_Written exercise 1:_ From the records below, extract verbatim the lines that open with the line containing "Where should I" and close with the line containing "pyautogui.click(x=12, y=21)", including both of those lines. Omit the pictures from your answer.

_Page excerpt:_
Standing on the floor of the impossibly beautiful Yosemite Valley in northern California, it is hard to see why the ancient American natives who lived here for thousands of years called it Ahwahnee (Aa-waa-nee), or "place of a gaping mouth". Only when you climb to the dizzy height of Glacier Point, some 3,200ft above the valley floor, does it all become clear.
Viewed from one of the many mountain ridges that surround Yosemite, the valley in its entirety emerges through the mists and immensity of this most dramatic of landscapes. What you see is clearly the open jaws of a snoozing giant.
The massive, fleshy lips of the surrounding mountains unfurl to reveal jagged vertical spikes of solid granite set like tombstone teeth around the vast and empty void of the U-shaped valley, which falls in breathtaking leaps to the tiny drizzle of the Merced River below. The Ahwahneechee, the people who first inhabited Yosemite Valley 7,000 years ago, must have thought they had found paradise when they saw this huge fissure in the Sierra Nevada mountains. Draped in sweet-smelling pine forests and glistening with a myriad waterfalls, the valley harbours its best-kept secret, a flat and fertile floor where American black oaks and their nutritious acorns grow abundantly in splendid isolation.
Yosemite Valley is so enclosed geologically that few if any non-natives knew of its existence before the 1850s. After gold was discovered in the Sierra foothills in 1848, thousands of prospectors rushed to the mountains, coming into bitter and murderous contact with the local natives. One of these tribes was the Southern Sierra Miwok. The first documented account of the valley was in 1851 when soldiers from the Mariposa battalion accidentally stumbled across it while chasing a band of Miwok braves who had rustled a few horses.
Before the arrival of the white man, the Miwok fished, hunted deer and small mammals and harvested the precious black oak acorns which they pounded into flour and baked in wicker baskets filled with hot stones. So valuable were these acorns that the Miwok used them as currency to trade with the nearby Paiute people. Yosemite acorns must have once been the talk of the Sierra.

_Written exercise 2:_ Copy verbatim the part of the Yosemite Valley passage above that opens with the words containing "Before the arrival" and closes with "of the Sierra.".

_Records supplied:_
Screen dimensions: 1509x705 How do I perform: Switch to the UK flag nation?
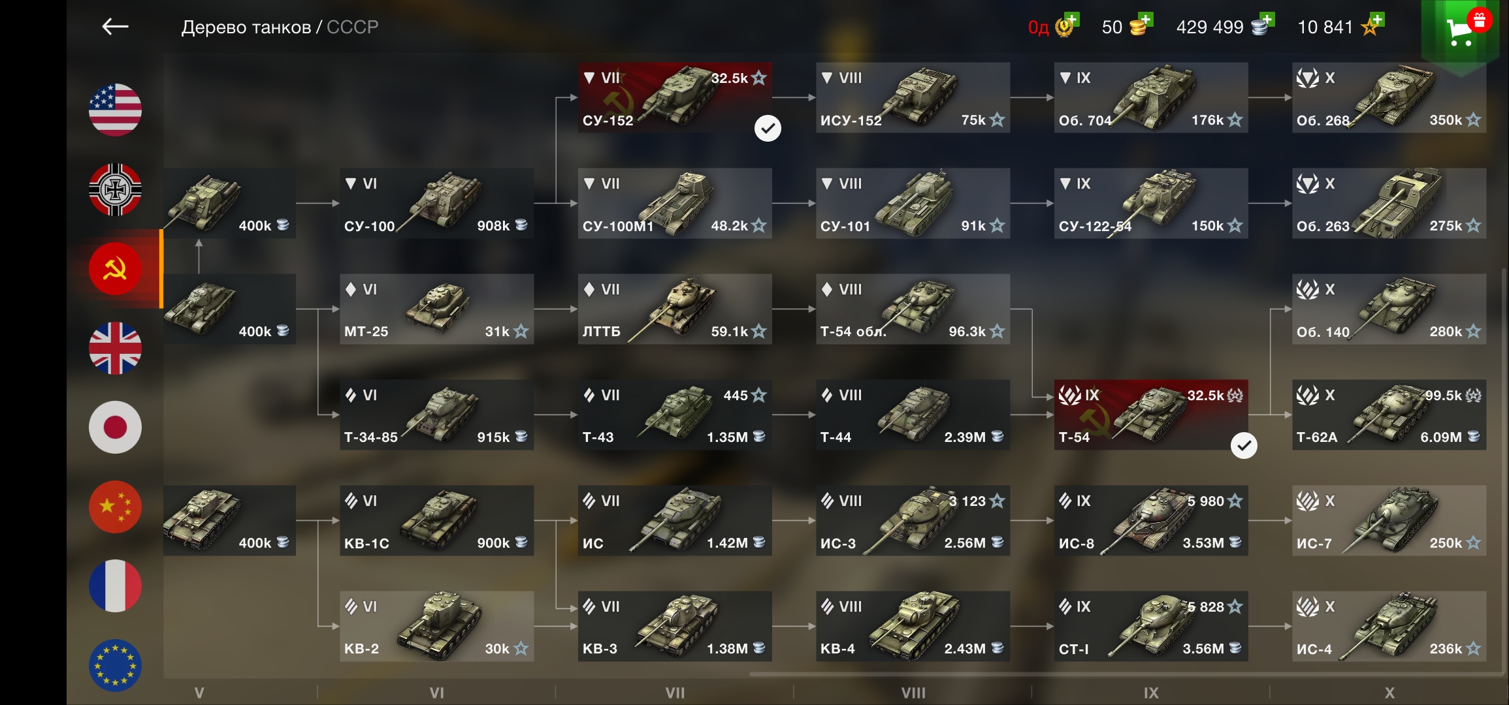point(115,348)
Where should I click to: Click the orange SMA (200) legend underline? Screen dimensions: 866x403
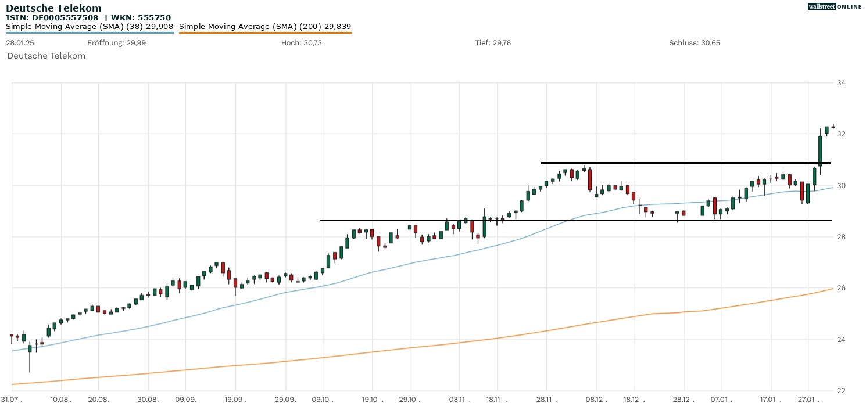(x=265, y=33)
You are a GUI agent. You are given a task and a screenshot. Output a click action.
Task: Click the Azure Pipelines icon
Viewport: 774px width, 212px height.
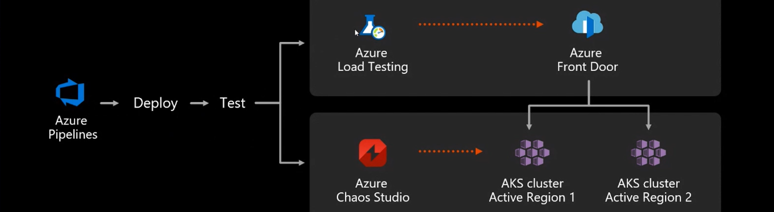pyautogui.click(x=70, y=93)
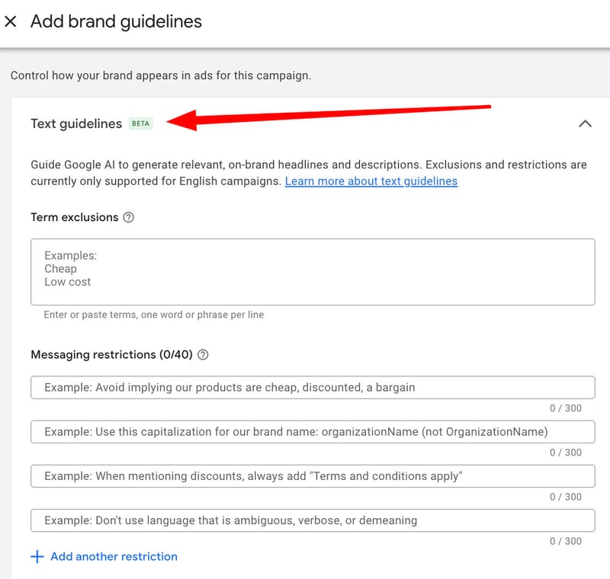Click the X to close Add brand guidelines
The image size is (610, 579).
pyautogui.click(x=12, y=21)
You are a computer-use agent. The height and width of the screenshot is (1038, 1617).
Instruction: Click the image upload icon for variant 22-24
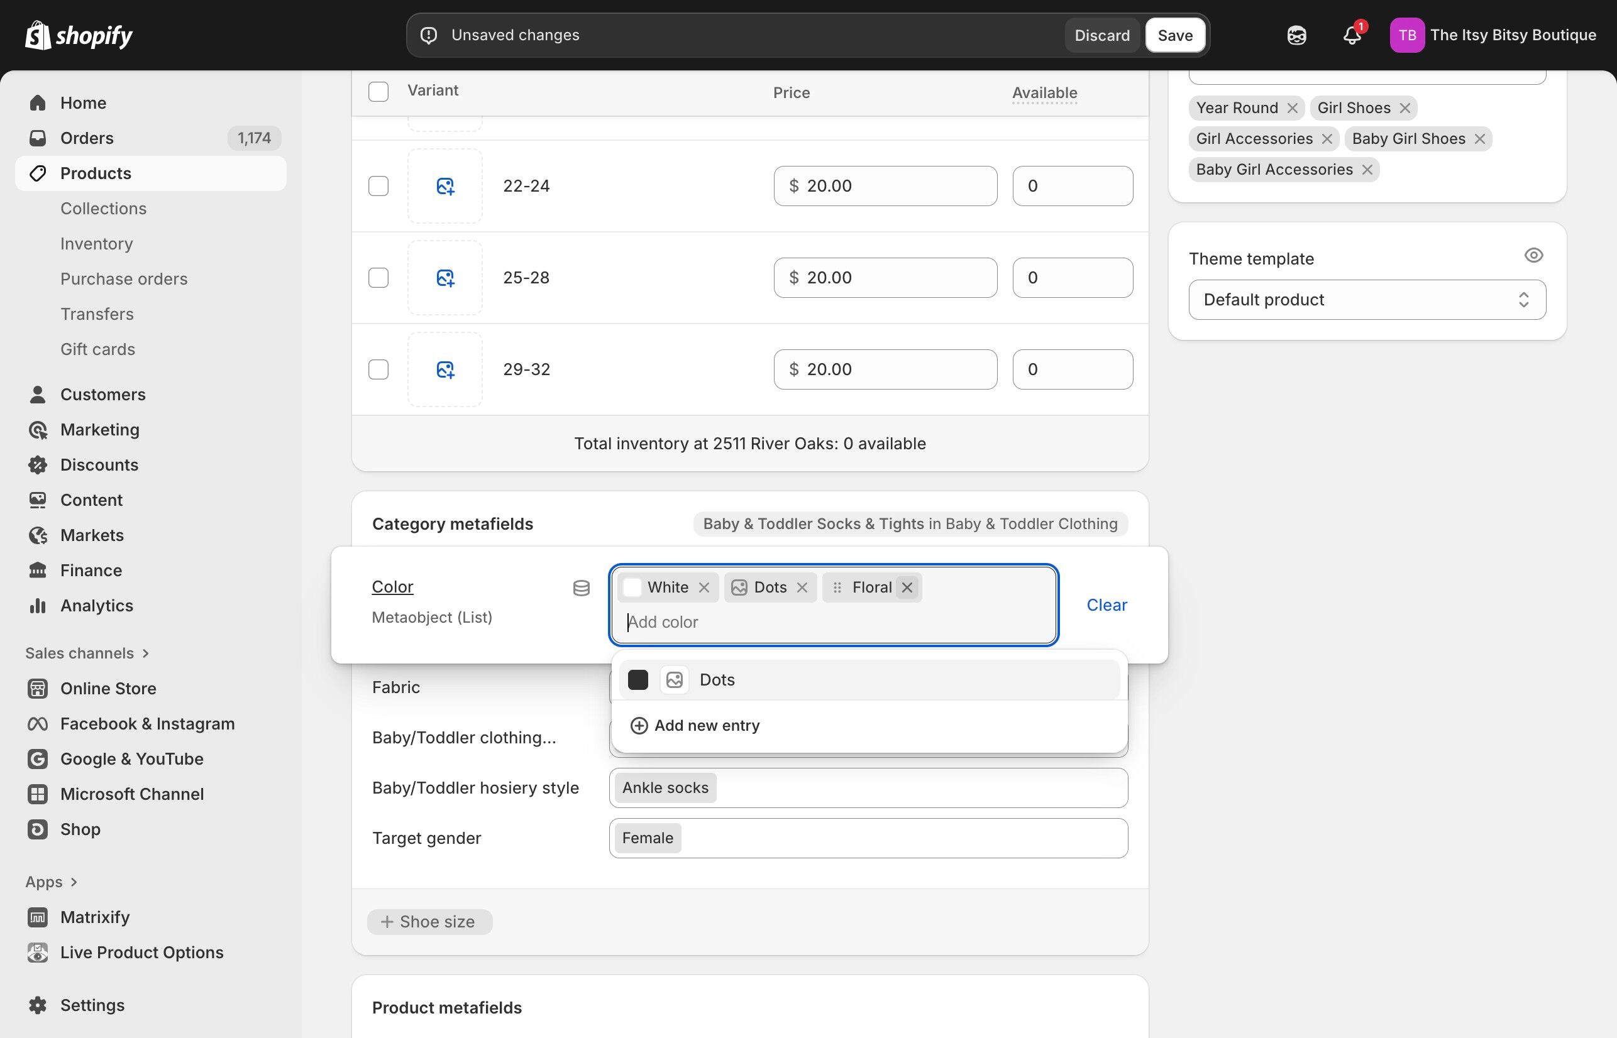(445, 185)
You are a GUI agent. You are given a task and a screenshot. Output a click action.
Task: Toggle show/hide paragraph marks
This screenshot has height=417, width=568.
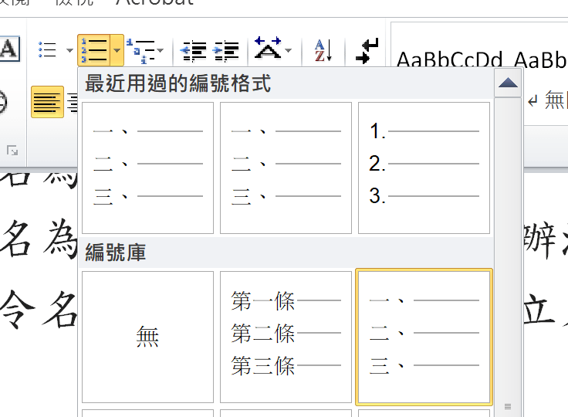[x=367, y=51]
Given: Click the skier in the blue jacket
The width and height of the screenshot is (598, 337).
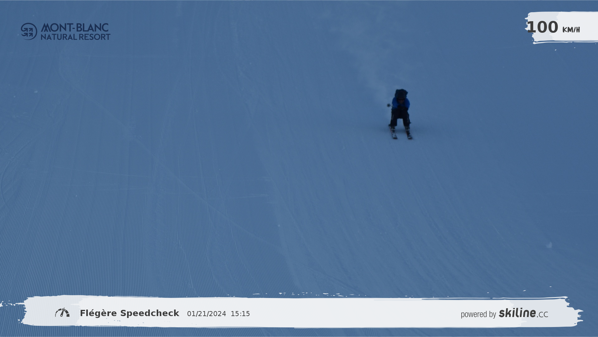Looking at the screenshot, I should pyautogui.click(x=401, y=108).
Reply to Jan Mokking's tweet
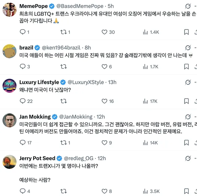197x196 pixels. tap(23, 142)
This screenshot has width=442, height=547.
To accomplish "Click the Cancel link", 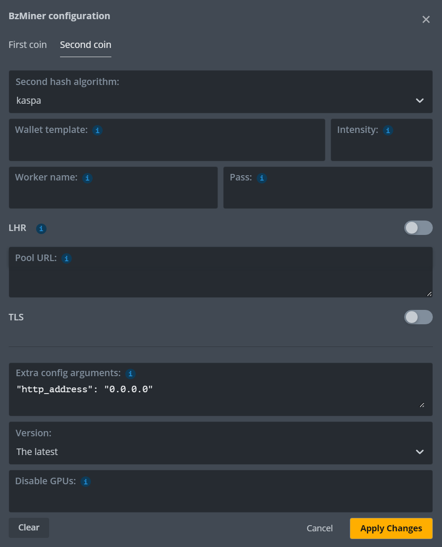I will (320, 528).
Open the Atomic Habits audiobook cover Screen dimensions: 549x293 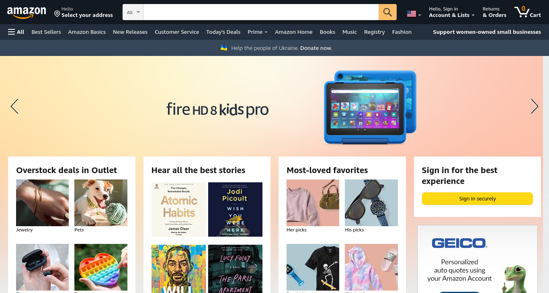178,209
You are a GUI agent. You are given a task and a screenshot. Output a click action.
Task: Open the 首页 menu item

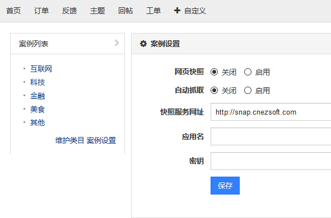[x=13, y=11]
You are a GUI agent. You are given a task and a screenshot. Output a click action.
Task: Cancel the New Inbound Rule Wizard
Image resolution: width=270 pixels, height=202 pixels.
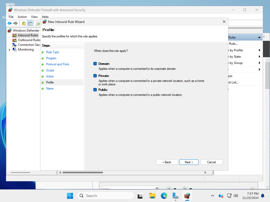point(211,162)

_Complete response 1:_
Where should I click to: Click the orange SMA (200) legend underline? Screen dimensions: 866x403
(x=265, y=33)
You are a GUI agent. You are given a task and a screenshot. Output a click action.
Task: Click the Azure Pipelines icon
Viewport: 774px width, 212px height.
pyautogui.click(x=70, y=93)
Click the X to close Add brand guidelines
The image size is (610, 579).
pyautogui.click(x=12, y=21)

_Complete response 2:_
Before the arrival of the white man, the Miwok fished, hunted deer and small mammals and harvested the precious black oak acorns which they pounded into flour and baked in wicker baskets filled with hot stones. So valuable were these acorns that the Miwok used them as currency to trade with the nearby Paiute people. Yosemite acorns must have once been the talk of the Sierra.